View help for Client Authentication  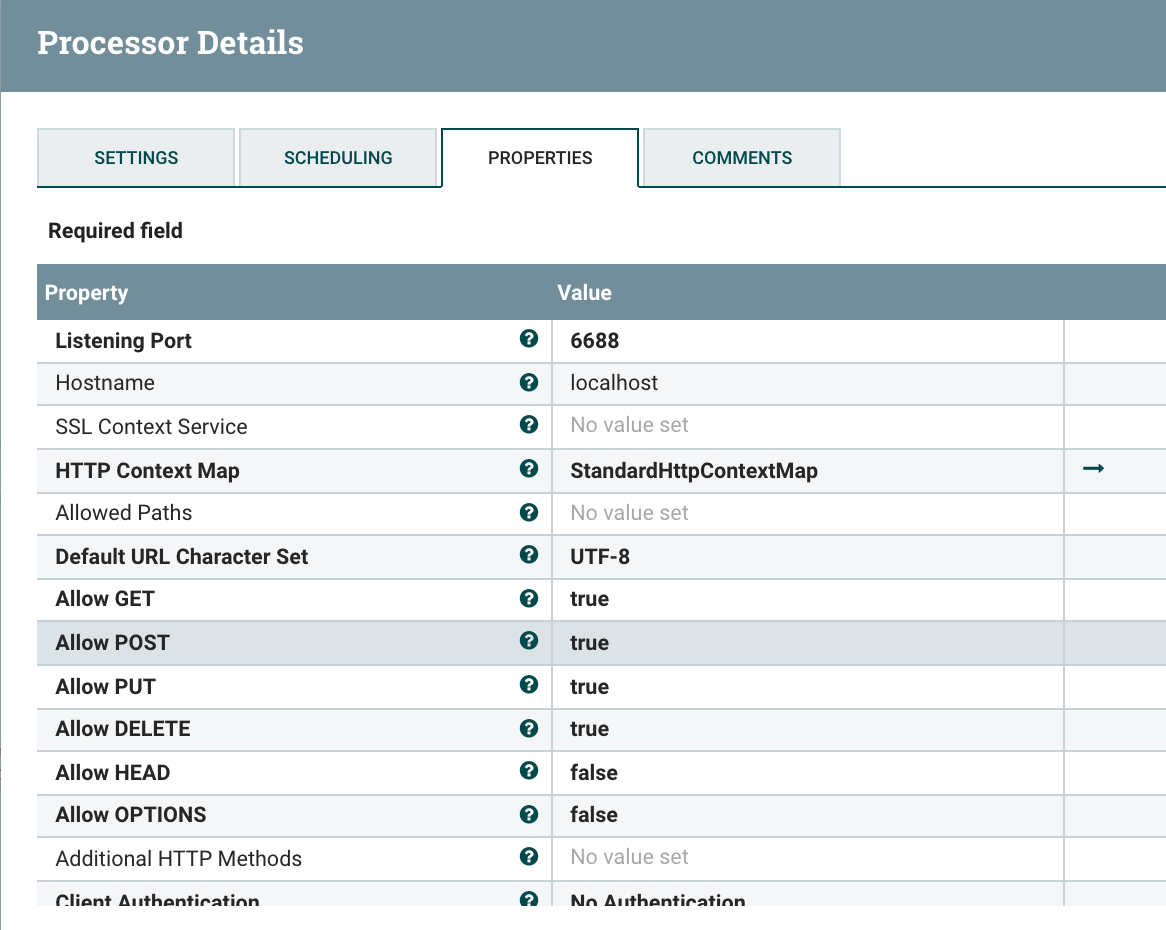pyautogui.click(x=528, y=899)
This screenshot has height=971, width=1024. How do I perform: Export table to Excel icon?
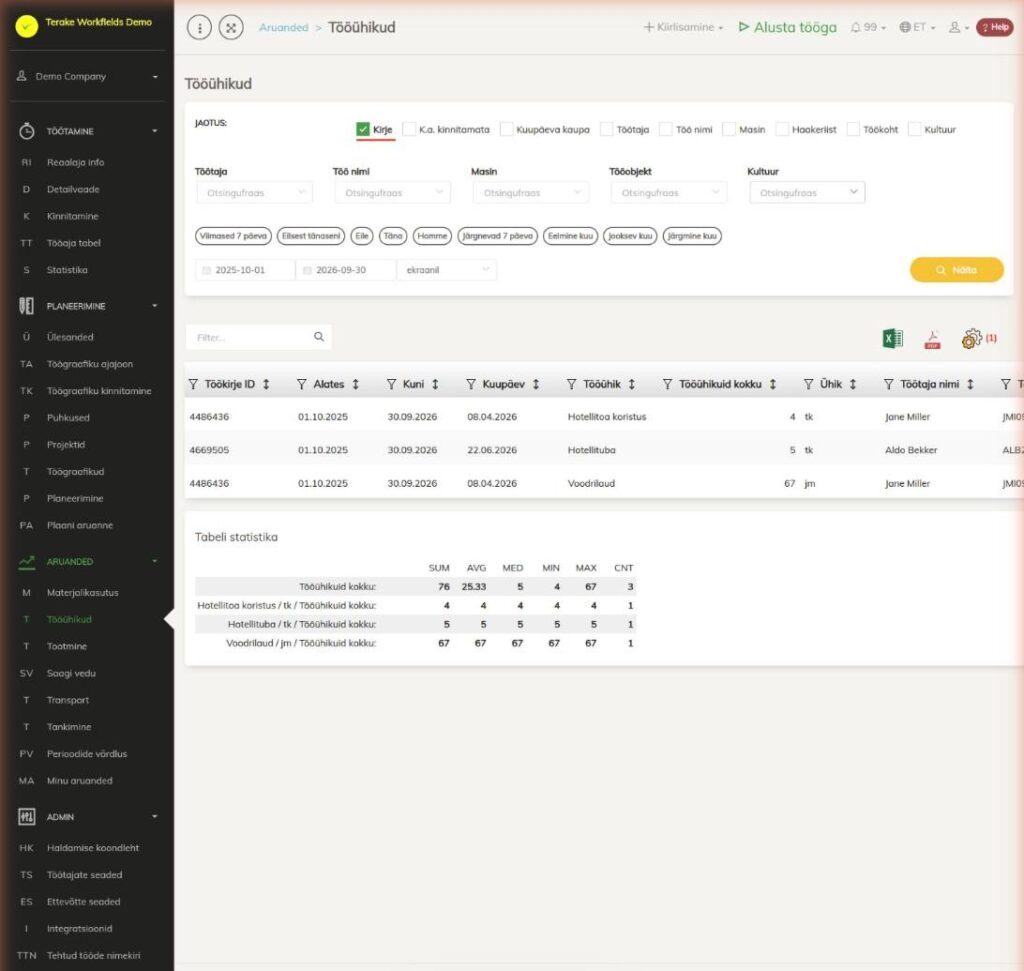[893, 338]
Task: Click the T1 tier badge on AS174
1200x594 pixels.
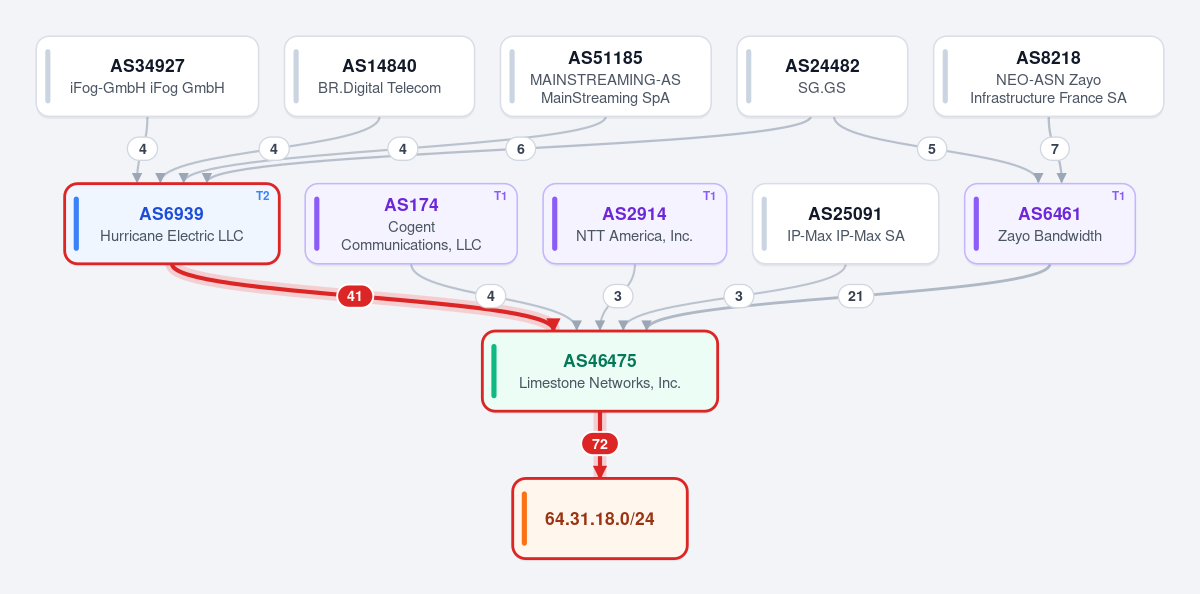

----

Could you rewrite the records starting at the line with "Task: Click the T1 tier badge on AS174" and ending at the last record, with "badge" replaced by "label" and nothing else altered? Leave the pictures out.

■ Solution ■
Task: Click the T1 tier label on AS174
1200x594 pixels.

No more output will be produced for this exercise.